Breaking
Chief aviation engineer of Clark airport, gunned down
CLARK FREEPORT, Pampanga –The chief aviation engineer of Clark International Airport was killed yesterday morning in an ambush in Sta. Ignacia town, Tarlac. The engineer’s wife was also injured in the attack.
Ruel Angeles, 55, and his wife, Rosenia, 56, were ambushed at around 7 a.m. in Barangay Padapada. The husband and wife, along with their grandson, were on board their Toyota Innova; en route to the child’s school.
The vehicle was waylaid by one of two men who were pretending to dry newly harvested rice by the side road. The man approached the driver’s side, and shot Angeles, pointblank.
“They were about 150 meters from their home when one of two men approached their vehicle and shot Ruel, who was driving,” Clark International Airport Corp. (CIAC) vice president for operations Reynaldo Catacutan said.
Catacutan added that despite having been shot, Angeles managed to drive off, .He was, however, pursued by the assailant, who fired more shots; injuring Rosenia, in the process.
Angeles died at the scene from five gunshot wounds and Rosenia was taken to a hospital for treatment, while their grandson was unharmed, Catacutan said.
The killing has fueled rumours that the murder was job-related, due to ongoing issues surrounding the bidding of a P250-million Instrument Landing System (ILS) to be procured for the airport.
Angeles was in charge of maintaining the existing ILS, which has been in place for the last 18 years.

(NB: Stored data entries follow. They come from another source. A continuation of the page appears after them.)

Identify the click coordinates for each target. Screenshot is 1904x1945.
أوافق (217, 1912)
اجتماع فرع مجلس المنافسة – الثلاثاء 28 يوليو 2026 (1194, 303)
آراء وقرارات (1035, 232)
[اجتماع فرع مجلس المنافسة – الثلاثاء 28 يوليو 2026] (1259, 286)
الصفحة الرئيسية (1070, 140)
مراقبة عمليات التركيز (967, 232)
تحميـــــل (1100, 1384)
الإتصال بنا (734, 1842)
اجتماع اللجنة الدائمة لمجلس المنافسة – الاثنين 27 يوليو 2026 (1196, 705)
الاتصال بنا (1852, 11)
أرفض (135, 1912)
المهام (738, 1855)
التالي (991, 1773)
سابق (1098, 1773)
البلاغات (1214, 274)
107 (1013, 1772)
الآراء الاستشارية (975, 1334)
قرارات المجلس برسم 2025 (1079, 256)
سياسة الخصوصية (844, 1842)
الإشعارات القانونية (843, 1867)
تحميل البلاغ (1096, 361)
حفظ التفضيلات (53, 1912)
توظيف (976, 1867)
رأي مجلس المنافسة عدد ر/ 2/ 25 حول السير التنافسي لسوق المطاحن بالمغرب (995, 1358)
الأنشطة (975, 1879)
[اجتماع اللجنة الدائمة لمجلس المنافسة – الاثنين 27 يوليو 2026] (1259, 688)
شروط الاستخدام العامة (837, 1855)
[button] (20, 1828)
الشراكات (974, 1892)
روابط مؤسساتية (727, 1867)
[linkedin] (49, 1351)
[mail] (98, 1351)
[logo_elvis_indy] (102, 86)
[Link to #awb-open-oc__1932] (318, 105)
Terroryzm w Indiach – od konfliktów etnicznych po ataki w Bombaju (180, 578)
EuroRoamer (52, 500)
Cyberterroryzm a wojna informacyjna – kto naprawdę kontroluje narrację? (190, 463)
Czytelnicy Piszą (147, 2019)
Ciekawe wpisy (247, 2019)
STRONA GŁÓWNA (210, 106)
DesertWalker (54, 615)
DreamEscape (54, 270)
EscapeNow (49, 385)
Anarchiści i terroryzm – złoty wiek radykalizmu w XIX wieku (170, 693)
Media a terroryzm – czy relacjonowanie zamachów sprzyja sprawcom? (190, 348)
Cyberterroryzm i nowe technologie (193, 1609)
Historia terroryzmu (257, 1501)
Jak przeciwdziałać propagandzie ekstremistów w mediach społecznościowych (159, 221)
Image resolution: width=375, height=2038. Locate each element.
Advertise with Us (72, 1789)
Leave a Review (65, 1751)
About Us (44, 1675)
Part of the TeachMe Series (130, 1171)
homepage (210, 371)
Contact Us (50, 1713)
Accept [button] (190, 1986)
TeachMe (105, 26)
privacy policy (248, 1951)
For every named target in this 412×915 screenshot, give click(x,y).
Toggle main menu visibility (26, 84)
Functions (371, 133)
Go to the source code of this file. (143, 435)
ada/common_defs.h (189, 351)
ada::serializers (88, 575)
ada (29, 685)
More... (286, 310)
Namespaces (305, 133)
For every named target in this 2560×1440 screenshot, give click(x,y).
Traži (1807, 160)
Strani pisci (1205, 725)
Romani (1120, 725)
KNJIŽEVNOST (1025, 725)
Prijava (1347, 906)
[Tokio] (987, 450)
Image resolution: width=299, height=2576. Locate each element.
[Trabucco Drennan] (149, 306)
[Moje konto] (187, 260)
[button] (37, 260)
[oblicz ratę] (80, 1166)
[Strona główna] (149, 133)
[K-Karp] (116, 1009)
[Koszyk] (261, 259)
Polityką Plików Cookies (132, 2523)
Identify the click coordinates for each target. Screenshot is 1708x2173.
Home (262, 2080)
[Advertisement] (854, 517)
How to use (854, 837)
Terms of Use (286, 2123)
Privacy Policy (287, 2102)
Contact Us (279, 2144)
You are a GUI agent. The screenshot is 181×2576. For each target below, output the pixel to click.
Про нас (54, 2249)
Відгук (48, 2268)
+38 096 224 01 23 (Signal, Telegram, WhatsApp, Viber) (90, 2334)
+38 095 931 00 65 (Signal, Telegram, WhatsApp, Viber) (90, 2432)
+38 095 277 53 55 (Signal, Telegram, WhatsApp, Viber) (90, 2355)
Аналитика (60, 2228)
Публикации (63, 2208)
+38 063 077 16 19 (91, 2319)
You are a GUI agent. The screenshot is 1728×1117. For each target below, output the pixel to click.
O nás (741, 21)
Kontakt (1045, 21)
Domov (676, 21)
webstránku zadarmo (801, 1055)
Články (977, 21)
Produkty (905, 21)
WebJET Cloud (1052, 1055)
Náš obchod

The bidding for the acquisition of a new ILS, slated for November 14, was set some time ago by the CIAC board, according to CIAC president and chief executive officer Emigdio Tanjuatco.
Tanjuatco declined to comment on whether the murder may have been work-related, but said that the bidding date had been set some time ago.
“I’ve been with the CIAC for only a month. On the day the board elected me as president, the bidding for a new ILS was already set,” Tanjuatco said.
On the other hand, Catacutan expressed his views that the killing was not work-related.
He added, however, that bidding for the new ILS had already taken place in November 2013; with the procurement having been awarded to Evercon corporation.
The initial bidding and awarding, however, was met with protest from other bidders, who demanded that the project be reclassified and bid out again.